The letter was in the box. The letter was in the envelope. The letter was out of my hands. I retracted my fingers from where they stood in regard to each other. I pushed those prolific papers into the first of a chain of events that would escort them across the right-hand side of this country and it's adjacent sea. I sent words in my tongue to a tongue that I longed. I began the day's second retraction; that of my legs back down the post-box's prolific street.
I walked along the very edge of the pavement in the hope that the necessary attention to balance might give me something to think about. I remembered, for a second, last night's dream but by the next footfall it had vanished again.

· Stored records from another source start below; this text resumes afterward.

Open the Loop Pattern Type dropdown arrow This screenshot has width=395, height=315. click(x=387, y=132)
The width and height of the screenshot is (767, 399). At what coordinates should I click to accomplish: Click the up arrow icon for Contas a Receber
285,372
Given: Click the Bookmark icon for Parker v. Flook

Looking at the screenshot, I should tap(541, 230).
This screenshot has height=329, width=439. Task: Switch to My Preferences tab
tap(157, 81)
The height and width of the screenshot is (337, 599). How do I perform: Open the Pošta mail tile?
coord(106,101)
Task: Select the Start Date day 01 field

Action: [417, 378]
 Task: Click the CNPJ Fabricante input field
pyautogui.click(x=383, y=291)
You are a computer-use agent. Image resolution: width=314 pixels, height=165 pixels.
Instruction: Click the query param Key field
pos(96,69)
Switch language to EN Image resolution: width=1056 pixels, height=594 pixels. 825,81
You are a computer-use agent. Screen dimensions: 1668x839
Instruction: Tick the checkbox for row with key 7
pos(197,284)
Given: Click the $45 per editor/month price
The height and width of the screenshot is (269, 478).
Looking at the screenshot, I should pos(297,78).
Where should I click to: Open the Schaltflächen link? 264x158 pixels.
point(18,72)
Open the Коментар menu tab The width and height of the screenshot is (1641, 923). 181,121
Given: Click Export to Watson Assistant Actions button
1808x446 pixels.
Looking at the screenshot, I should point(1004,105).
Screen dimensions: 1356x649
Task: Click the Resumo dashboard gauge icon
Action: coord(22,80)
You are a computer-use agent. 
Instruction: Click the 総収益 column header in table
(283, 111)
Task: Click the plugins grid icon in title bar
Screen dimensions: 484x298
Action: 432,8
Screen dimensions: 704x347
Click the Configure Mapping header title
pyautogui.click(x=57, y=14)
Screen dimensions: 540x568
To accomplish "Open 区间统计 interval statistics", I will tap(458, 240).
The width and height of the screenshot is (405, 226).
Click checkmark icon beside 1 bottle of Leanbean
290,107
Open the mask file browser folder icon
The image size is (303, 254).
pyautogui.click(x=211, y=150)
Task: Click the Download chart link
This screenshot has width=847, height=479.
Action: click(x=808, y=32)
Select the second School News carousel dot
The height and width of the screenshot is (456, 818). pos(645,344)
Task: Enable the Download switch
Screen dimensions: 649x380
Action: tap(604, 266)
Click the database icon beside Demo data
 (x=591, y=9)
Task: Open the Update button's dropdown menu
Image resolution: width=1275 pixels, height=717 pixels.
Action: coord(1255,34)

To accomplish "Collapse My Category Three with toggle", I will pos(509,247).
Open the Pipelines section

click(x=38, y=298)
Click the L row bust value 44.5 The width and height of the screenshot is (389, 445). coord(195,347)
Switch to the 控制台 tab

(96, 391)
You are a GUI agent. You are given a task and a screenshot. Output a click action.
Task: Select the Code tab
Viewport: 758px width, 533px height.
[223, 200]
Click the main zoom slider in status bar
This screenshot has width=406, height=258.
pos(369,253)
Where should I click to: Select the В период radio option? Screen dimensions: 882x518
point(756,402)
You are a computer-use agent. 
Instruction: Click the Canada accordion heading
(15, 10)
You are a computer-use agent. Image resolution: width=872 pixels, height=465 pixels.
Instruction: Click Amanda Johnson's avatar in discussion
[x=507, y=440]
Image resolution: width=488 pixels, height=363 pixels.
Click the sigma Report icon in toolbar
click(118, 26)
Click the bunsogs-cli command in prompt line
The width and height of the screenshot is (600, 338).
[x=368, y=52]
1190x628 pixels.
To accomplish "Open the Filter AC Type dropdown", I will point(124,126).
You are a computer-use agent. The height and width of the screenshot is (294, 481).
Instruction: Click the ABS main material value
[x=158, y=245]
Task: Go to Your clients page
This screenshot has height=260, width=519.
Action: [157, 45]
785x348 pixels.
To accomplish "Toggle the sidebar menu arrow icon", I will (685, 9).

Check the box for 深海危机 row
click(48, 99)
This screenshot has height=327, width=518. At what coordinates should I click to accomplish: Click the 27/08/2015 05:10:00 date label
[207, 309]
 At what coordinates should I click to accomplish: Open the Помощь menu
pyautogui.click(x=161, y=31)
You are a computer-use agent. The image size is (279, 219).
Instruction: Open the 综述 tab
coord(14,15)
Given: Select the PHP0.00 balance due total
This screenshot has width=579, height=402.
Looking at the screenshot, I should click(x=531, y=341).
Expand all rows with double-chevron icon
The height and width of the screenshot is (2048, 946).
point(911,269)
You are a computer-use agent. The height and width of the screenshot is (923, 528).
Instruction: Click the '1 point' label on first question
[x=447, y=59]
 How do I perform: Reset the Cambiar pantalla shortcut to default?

10:58. There was nothing to be done. A world on every side of me and nothing to be done. Time didn't always elapse in this way. The day was surely nearly over and yet it had scarcely begun.
The dream again. More this time; a shop, a walk home (to my childhood home), walking home from school perhaps but as an adult (or thereabouts) and in the dark, a bicycle but slowly slowly, some sweets, an event approaching, people I recognised one after another but out of context out of chronology, small greetings, mostly cheerful, something to be afraid of, dusk definitely dusk. And gone. That's all.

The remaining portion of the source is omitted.